Table 6 Treatment-emergent adverse events occurring in more than one subject in any treatment group, safety population

Discussion

Nicotine replacement therapies are effective agents for smokers who wish to achieve abstinence [5]. Preferences for smoking cessation aids differ among smokers; different NRT options with varying delivery methods, sizes, and flavors offer smokers a variety of options that may increase the likelihood of success.

In India, where approximately 30% of adults use tobacco [11], three prototype 4 mg nicotine lozenges with different dissolution and nicotine release profiles were recently compared in a bioequivalence study versus a marketed product [12]. Investigators found that each prototype nicotine lozenge was bioequivalent to the marketed product in terms of Cmax and AUC0–t, but one of the prototypes demonstrated significantly faster Tmax compared with the marketed product [12]. Faster nicotine delivery may provide an advantage in terms of acute nicotine craving relief. Similarly, a single-dose bioequivalence study found cherry-flavored 2 and 4 mg nicotine mini lozenges to be bioequivalent to marketed mint-flavored nicotine mini lozenges according to standard criteria, thus providing another potential NRT treatment to achieve smoking cessation [13].

This study demonstrated that a new mint-flavored nicotine gum in 2 and 4 mg dose strengths is bioequivalent to the original flavor sugar-free nicotine gum at those respective doses. The secondary PK parameter of AUC0–∞ supported the bioequivalence of the test and reference products observed in the primary analysis, as did test to reference comparisons of Tmax, t1/2, and Kel, where no statistically significant differences for either the 2 or 4 mg dose were noted.

Sensitivity analyses showed that the bioequivalence results were not altered significantly by using either baseline-adjusted nicotine concentrations or when analyzing the population of subjects who completed all of the four treatments. The AEs reported during this study were mild in most cases and typical of those associated with NRT in general. Both the 2 and 4 mg test gums were shown to have a safety profile similar to their respective reference products and were well tolerated by the study subjects; no new safety signals were noted.

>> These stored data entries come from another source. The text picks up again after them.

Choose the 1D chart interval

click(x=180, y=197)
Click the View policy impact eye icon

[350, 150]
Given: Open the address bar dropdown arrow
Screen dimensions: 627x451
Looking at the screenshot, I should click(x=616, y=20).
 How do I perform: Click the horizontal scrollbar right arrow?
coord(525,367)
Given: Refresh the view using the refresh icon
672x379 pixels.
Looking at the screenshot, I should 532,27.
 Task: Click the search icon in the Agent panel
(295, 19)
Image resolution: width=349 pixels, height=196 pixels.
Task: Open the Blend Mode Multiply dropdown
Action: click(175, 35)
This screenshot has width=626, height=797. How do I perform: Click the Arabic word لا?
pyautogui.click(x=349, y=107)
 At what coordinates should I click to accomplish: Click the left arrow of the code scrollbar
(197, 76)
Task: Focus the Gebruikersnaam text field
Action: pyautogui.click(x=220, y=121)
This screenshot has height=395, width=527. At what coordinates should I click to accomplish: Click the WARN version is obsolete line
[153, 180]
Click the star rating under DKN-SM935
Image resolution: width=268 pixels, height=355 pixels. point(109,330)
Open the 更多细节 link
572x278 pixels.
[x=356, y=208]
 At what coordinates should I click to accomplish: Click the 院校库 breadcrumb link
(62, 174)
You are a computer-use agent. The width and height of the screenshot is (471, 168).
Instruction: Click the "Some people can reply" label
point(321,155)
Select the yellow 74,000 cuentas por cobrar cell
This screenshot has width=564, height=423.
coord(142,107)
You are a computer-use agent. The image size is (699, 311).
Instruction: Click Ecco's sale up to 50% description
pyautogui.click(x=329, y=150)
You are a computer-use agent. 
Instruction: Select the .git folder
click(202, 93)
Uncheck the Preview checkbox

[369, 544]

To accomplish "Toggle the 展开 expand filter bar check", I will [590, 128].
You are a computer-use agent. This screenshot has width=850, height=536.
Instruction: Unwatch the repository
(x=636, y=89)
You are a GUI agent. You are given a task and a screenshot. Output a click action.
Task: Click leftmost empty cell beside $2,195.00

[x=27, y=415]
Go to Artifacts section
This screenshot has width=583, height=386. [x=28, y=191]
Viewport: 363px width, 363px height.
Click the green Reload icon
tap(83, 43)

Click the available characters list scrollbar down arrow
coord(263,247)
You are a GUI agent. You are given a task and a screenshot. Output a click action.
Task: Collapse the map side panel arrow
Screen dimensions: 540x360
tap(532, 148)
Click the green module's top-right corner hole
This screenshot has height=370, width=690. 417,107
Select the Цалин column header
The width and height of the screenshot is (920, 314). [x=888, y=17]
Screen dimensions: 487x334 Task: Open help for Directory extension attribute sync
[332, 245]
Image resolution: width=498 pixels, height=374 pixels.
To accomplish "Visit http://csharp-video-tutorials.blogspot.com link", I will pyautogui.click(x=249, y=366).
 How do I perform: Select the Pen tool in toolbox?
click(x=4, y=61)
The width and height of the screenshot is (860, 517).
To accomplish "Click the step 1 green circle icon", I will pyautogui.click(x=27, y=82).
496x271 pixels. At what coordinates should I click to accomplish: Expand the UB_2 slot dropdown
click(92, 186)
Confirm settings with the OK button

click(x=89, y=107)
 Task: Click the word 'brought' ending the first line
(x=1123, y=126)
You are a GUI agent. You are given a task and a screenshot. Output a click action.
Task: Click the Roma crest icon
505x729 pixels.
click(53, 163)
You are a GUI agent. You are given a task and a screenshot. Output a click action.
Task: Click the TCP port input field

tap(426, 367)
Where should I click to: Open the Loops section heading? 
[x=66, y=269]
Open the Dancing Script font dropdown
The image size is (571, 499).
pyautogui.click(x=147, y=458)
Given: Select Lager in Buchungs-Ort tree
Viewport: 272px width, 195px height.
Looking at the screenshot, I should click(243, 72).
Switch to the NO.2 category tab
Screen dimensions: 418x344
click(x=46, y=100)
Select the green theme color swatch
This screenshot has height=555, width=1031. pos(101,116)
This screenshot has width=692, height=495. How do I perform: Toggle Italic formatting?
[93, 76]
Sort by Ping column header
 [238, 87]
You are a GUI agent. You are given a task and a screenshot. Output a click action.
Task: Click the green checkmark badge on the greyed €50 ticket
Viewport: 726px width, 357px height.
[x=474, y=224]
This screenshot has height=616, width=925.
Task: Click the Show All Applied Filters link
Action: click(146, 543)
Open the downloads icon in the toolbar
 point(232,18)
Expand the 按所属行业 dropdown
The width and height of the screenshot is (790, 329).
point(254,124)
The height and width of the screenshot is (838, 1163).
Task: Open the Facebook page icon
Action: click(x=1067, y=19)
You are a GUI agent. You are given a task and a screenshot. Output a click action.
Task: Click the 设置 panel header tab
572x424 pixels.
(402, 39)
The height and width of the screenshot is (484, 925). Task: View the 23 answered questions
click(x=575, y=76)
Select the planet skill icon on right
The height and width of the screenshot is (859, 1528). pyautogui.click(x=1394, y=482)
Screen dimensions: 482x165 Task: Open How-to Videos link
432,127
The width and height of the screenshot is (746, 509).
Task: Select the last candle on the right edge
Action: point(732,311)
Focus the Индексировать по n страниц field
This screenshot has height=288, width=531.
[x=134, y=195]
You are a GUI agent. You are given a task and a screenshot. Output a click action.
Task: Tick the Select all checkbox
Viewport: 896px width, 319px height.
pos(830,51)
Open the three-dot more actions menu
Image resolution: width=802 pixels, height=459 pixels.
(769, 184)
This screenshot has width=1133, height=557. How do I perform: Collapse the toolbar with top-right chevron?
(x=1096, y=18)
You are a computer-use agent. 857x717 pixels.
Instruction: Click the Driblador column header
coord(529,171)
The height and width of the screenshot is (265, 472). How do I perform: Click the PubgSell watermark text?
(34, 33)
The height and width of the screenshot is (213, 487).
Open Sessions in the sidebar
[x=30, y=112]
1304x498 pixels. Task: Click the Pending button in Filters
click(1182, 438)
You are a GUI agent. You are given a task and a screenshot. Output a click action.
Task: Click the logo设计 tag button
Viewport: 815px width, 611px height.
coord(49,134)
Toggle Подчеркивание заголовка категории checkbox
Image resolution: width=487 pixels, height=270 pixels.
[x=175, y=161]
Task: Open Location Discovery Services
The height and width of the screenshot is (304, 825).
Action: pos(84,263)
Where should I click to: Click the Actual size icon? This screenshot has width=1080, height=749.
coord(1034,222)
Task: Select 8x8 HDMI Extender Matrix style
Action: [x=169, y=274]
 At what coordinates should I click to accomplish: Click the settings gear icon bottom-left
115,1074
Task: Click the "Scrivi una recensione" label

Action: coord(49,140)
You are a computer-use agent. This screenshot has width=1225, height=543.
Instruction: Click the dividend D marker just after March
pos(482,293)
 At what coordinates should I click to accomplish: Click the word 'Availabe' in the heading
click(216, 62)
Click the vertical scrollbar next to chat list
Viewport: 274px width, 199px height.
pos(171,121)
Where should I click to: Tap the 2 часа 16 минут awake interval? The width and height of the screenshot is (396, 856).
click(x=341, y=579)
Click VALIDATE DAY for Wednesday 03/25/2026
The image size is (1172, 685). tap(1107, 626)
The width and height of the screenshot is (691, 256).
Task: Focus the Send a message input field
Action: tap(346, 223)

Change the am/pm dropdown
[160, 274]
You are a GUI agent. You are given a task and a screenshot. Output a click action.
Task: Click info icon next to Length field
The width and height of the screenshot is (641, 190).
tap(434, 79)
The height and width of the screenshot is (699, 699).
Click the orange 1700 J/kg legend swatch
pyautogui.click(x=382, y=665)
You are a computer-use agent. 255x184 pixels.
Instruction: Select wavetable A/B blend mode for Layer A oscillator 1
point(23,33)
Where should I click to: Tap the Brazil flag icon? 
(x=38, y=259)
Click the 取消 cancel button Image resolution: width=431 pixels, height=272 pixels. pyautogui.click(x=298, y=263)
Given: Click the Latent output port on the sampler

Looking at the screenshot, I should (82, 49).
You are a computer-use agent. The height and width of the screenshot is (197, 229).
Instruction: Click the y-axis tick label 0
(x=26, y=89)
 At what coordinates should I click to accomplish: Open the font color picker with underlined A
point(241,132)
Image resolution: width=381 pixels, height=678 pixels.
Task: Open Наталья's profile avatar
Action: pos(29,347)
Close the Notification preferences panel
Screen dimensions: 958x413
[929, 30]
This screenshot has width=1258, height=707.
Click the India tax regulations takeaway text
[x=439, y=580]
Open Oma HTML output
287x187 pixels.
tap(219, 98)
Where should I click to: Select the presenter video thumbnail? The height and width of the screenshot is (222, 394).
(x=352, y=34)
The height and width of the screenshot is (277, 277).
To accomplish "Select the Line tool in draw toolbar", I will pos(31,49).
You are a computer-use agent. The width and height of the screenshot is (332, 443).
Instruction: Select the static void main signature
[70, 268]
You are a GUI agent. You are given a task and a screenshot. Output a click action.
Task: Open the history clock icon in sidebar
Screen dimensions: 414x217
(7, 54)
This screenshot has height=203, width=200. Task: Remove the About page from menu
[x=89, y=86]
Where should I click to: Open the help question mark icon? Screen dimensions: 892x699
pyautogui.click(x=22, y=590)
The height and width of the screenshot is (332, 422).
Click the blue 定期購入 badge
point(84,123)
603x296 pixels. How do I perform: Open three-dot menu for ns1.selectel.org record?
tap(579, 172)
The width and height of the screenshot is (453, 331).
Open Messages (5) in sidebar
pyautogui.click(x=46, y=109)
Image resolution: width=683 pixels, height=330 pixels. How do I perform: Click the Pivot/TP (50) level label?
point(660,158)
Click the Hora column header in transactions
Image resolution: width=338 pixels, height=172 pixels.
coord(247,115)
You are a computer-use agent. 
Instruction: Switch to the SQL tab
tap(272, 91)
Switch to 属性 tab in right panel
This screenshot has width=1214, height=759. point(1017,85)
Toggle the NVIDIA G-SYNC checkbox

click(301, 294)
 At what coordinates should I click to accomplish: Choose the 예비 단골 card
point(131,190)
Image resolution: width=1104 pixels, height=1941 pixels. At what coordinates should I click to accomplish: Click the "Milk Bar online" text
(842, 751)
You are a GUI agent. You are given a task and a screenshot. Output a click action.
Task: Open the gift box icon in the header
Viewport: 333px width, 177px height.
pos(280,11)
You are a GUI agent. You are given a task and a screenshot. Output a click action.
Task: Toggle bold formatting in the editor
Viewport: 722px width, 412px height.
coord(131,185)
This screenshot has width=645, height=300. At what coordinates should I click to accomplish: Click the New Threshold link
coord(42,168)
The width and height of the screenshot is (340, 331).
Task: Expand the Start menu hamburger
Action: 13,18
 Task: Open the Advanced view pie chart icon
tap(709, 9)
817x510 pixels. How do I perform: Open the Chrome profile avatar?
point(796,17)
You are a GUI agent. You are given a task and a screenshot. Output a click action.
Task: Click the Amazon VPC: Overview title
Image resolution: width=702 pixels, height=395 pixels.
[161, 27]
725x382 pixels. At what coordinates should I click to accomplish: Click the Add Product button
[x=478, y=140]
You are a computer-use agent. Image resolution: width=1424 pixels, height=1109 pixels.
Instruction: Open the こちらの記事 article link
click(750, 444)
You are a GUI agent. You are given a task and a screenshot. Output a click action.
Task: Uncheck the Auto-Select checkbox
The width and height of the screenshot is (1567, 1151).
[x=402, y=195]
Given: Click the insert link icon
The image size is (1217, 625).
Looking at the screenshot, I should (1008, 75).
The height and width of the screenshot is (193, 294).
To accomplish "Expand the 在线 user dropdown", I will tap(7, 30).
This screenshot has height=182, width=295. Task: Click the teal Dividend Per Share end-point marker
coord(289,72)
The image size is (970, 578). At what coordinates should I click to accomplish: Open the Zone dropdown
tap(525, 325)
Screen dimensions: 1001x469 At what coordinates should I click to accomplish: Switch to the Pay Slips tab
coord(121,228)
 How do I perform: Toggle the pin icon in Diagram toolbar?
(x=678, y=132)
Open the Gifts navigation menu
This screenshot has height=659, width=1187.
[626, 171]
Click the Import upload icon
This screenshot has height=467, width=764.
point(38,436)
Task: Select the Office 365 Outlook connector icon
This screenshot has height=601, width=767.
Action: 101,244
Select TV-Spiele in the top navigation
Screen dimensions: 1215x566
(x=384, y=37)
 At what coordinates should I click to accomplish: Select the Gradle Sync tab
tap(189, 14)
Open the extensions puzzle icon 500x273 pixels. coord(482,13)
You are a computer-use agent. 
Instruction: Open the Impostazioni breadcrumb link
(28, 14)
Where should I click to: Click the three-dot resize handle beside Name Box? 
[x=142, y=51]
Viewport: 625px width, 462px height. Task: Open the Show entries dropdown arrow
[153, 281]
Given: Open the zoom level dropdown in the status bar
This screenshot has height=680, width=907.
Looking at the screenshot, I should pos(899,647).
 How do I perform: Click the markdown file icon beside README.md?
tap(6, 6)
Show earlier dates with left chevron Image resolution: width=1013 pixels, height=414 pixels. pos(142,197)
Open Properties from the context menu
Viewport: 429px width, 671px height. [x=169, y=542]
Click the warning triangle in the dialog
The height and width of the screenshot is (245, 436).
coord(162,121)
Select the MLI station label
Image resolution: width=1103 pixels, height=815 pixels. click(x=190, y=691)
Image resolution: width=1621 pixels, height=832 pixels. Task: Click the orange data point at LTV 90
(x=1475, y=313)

Limitations of the study include its open-label nature and crossover design. The 2- to 7-day washout period between each of the four treatment sequences was provided to minimize carryover effects from one treatment session to another. Results from this study in otherwise healthy smokers may not be generalizable to smokers with comorbid conditions. Lastly, there was no measure of treatment efficacy specified for this study. By virtue of the bioequivalence results, however, the new mint-flavored nicotine gum would be expected to be as effective as the marketed original flavor sugar-free nicotine gum, and hopefully will provide another option for consumers who wish to stop smoking.

Conclusions

The results of this clinical study demonstrate that the new mint-flavored formulation of nicotine gum available in 2 and 4 mg doses is bioequivalent to an original flavor sugar-free nicotine gum. The new mint-flavored formulation is well tolerated at both doses and does not present any new safety concerns beyond those already known to be associated with NRT. This new nicotine gum formulation may provide smokers a new and appealing option when choosing an NRT to aid in smoking cessation.